Trucker Convicted of Vehicular Manslaughter For Woman’s 2016 Death

Trucker Convicted of Vehicular Manslaughter For Woman’s 2016 Death

News Staff

A truck driver was convicted Monday of vehicular manslaughter for plowing through a coned-off crash scene on Interstate 10, killing a woman while rescuers were trying to remove her from an overturned car.

Robbie Macias, 55, of Plumas Lake, was convicted of a single misdemeanor count of vehicular manslaughter without gross negligence for the Feb. 7, 2016, death of 56-year-old Maria Vera.

Authorities said Macias was traveling at an unsafe speed considering the cordoned-off crash site and did not attempt to steer around the victim’s car, which had flipped over in a 7 a.m. solo-vehicle crash on eastbound I-10 west of Jefferson Street.

Macias was charged nearly a year after the crash.

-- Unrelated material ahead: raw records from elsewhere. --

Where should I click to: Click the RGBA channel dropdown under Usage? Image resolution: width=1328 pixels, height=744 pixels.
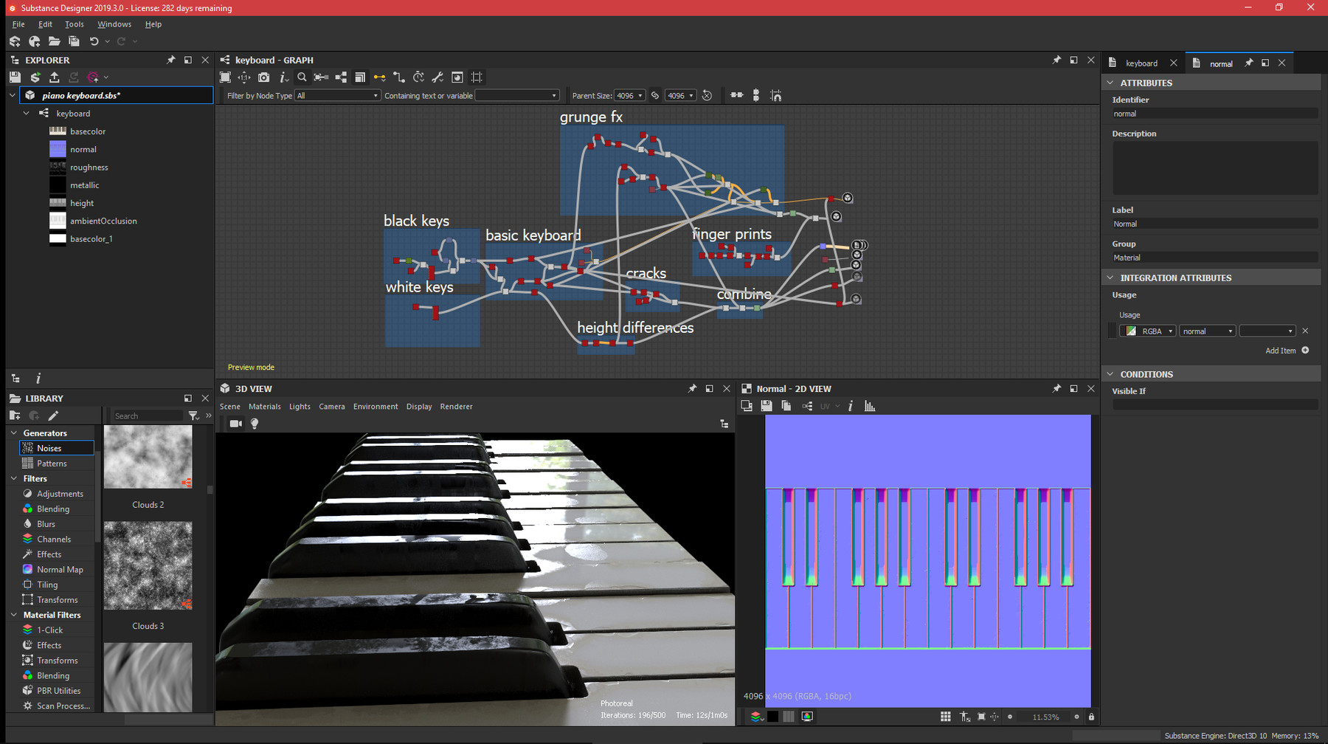[x=1147, y=331]
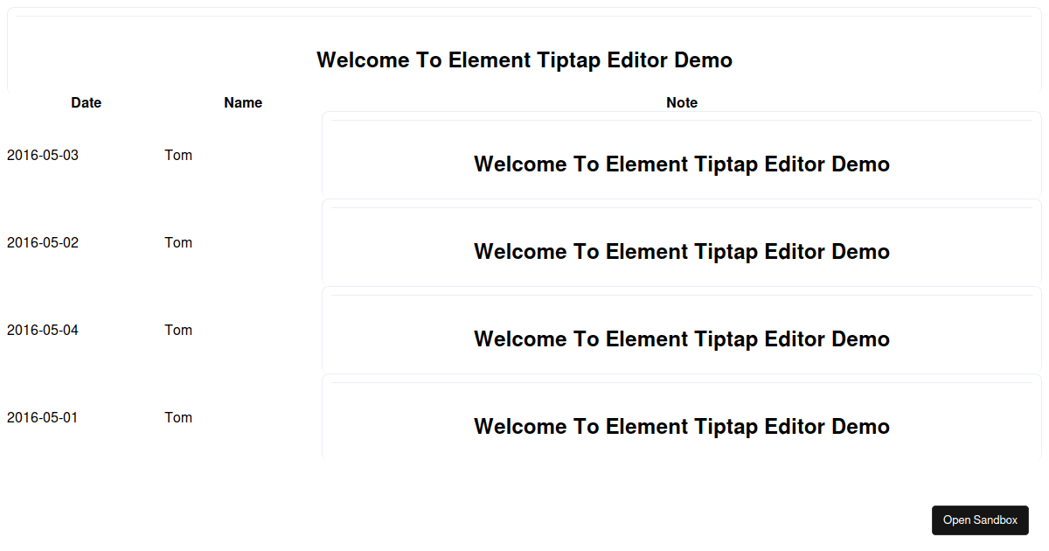The width and height of the screenshot is (1049, 551).
Task: Click Tom in the third row
Action: [178, 330]
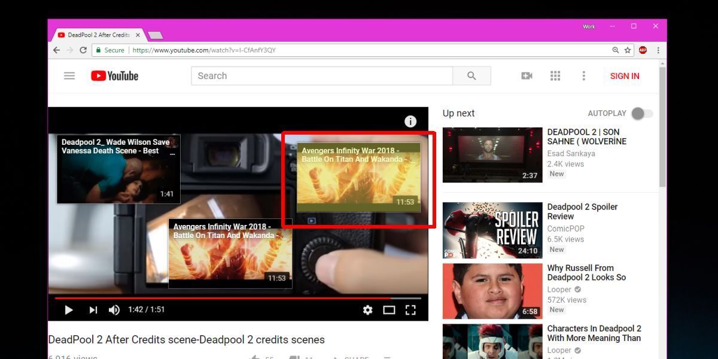Open Chrome's three-dot menu

pos(658,50)
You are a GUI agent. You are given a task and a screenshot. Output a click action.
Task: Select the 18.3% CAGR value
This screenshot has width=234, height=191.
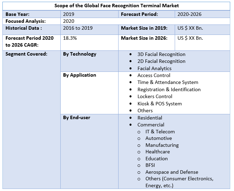(x=70, y=38)
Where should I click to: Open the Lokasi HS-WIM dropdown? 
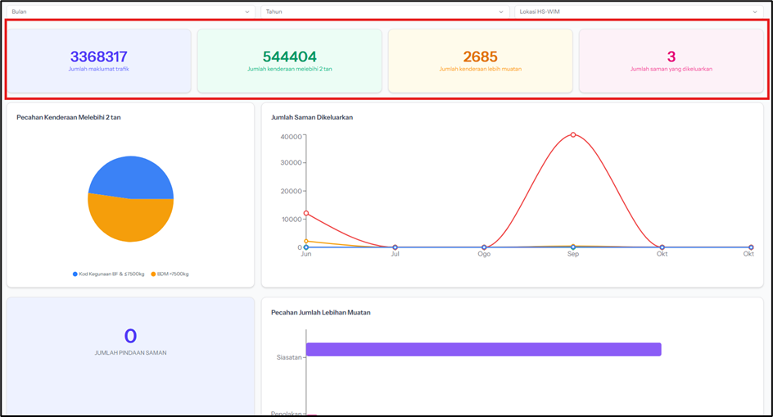click(639, 11)
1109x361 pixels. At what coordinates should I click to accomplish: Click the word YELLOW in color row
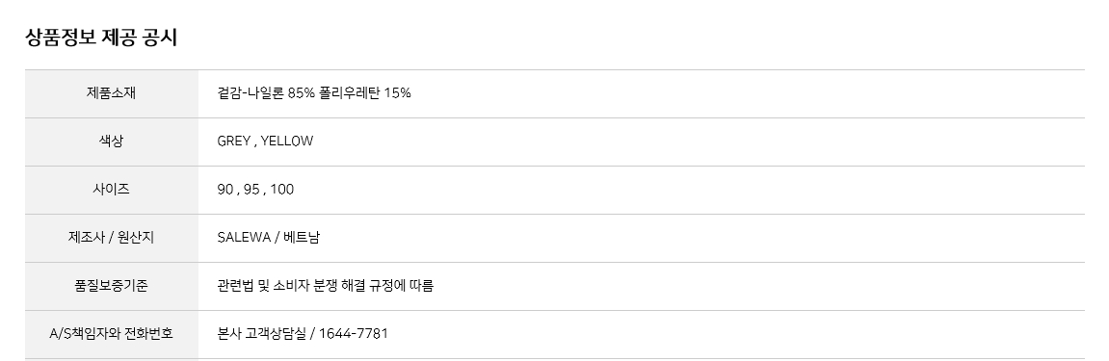[287, 142]
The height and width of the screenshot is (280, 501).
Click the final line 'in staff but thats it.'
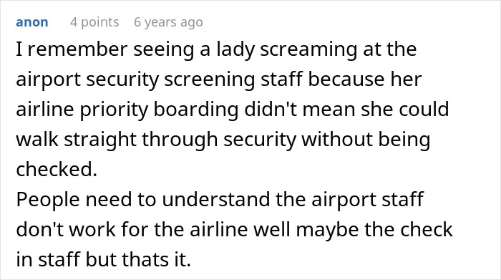(104, 259)
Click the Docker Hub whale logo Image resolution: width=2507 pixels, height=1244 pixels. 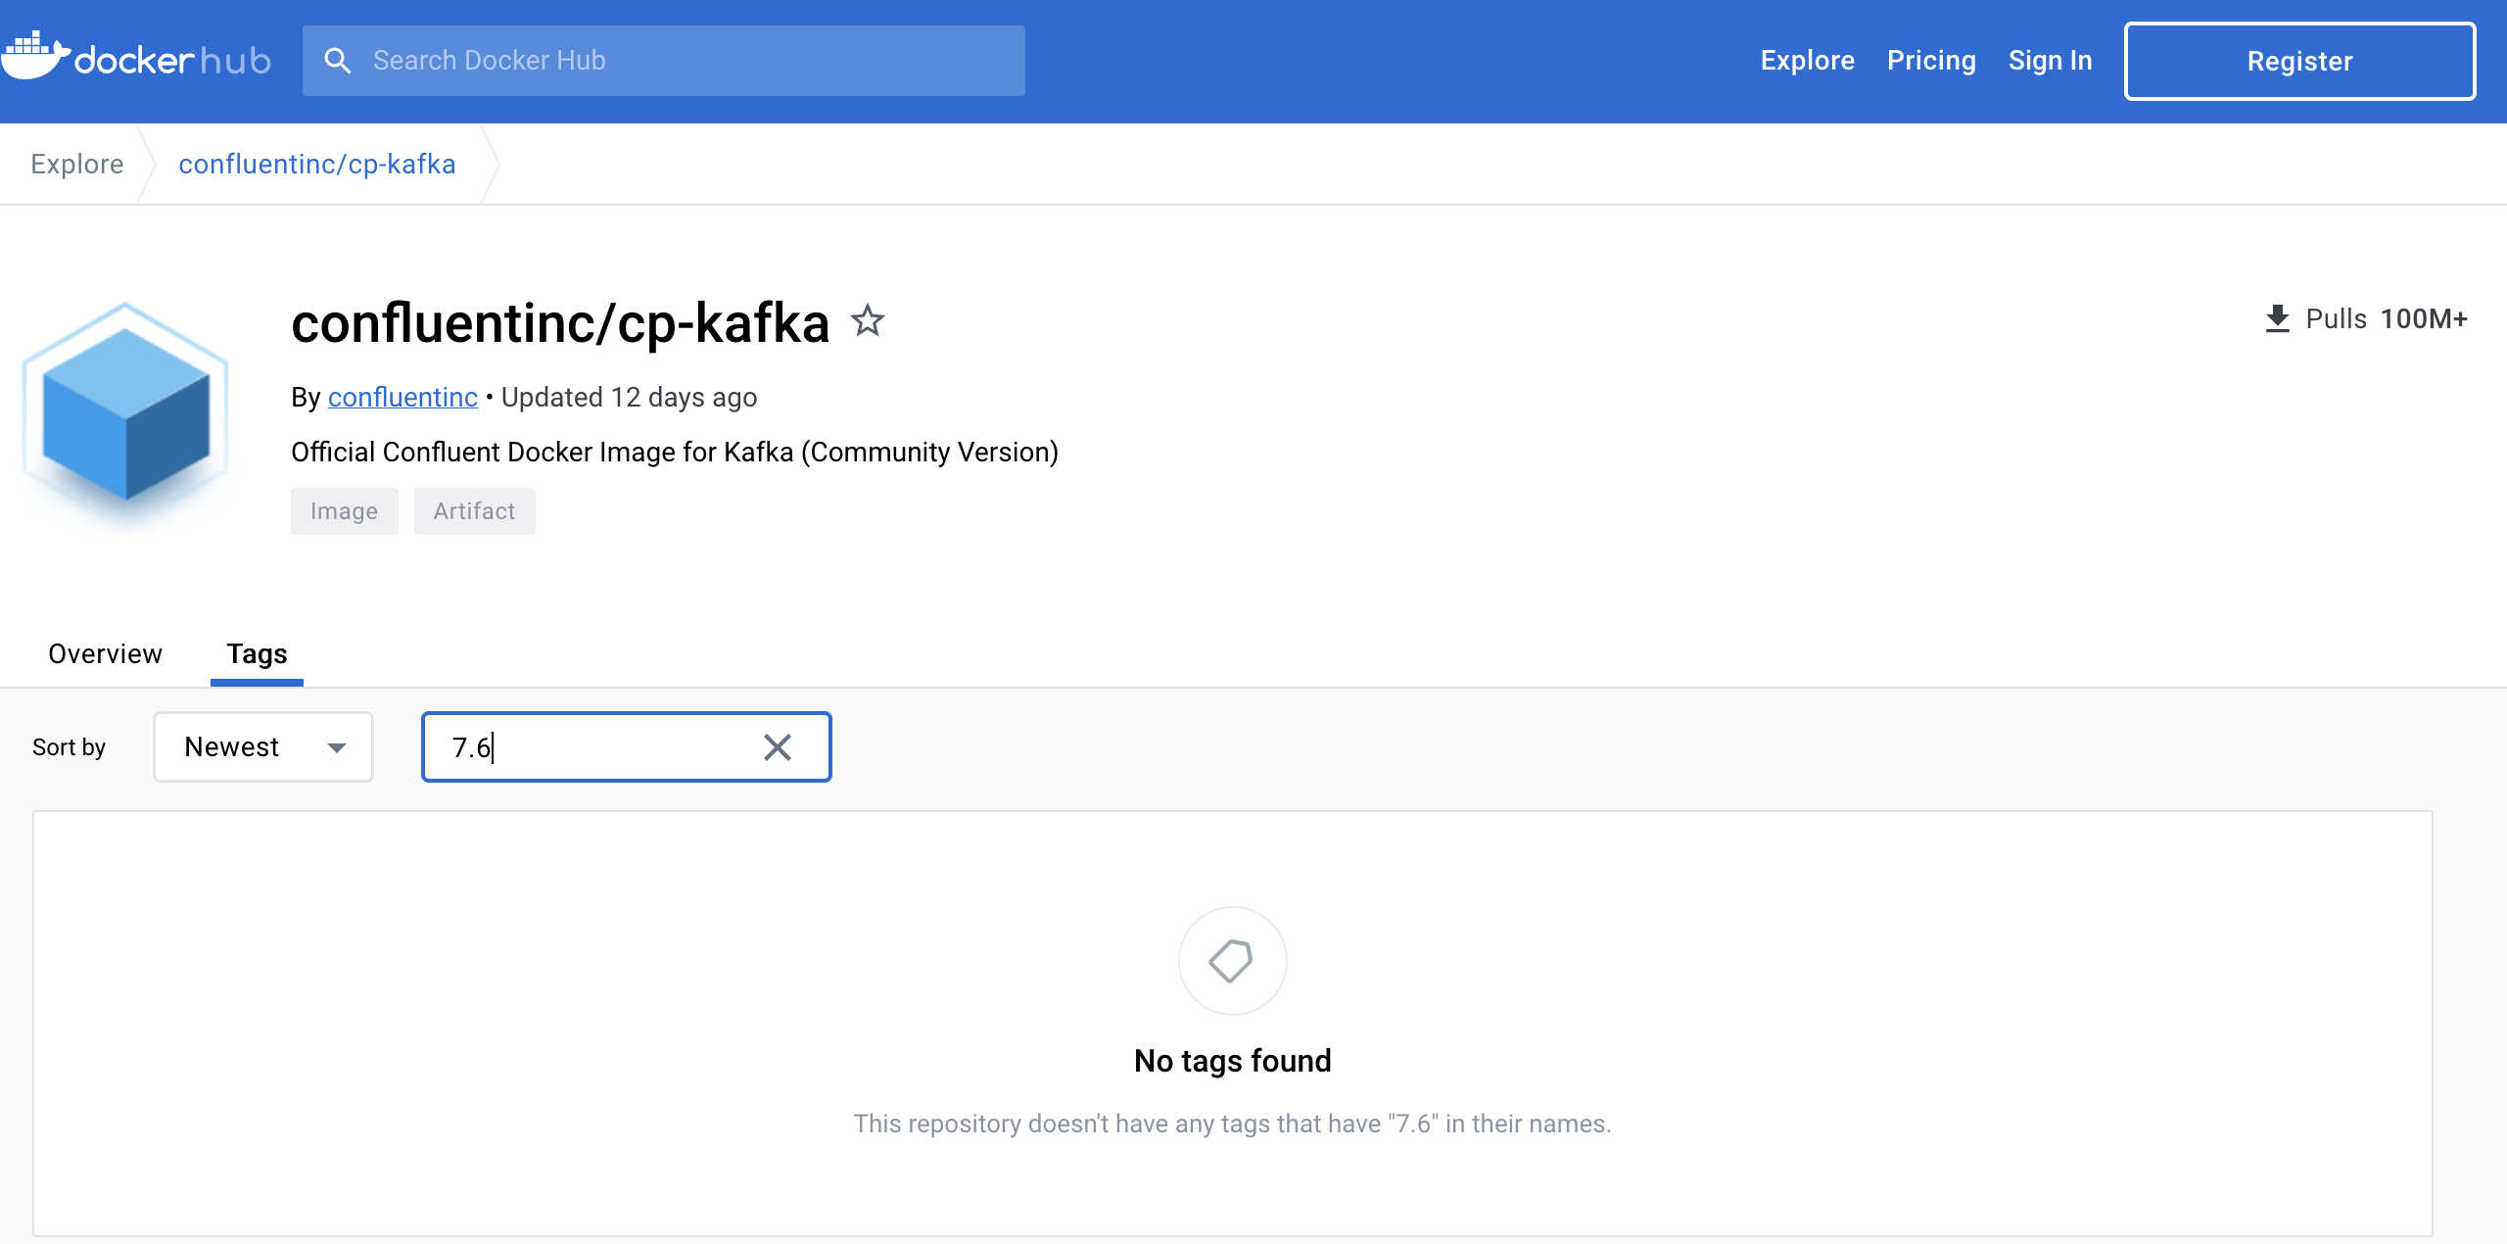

Sentencing was scheduled for May 10.

While Vera’s passengers were able to escape the initial rollover unharmed, Vera was pinned inside the Volkswagen Jetta and unable to move her left leg. As California Highway Patrol officers and Riverside County firefighters were attempting to free her, traffic was diverted through one lane, with cones set up along the freeway blocking all but the fast lane, authorities said.

Macias drove his big rig through the cone pattern at 60 to 65 mph and into the Volkswagen with Vera still trapped inside, according to a declaration in support of an arrest warrant.

The truck was skidding with smoking tires prior to striking the car, but Macias told investigators he then released the brakes to avoid “spinning out,” according to the declaration. Two CHP officers had to dive over the concrete center divider to avoid being struck by Macias, the document states.

Vera died at the scene. Macias was taken to a hospital with minor injuries and complaints of pain.

Macias’ attorney, Christopher DeSalva, said in 2017 that his client should never have been charged for what he said was “an accident, period.”

“He was driving reasonably. He violated no law. He was not the cause of the accident,” DeSalva said.

The crash also spawned a lawsuit filed by Vera’s family in 2016, who claimed Macias was negligent in failing to slow down, did not properly observe the coned-off zone and failed to operate his truck in accordance with the trucking industry’s safety practices.

Macias was dismissed as a defendant from that lawsuit, but it was expanded to include the CHP, Caltrans, the city of Indio and Riverside County as defendants.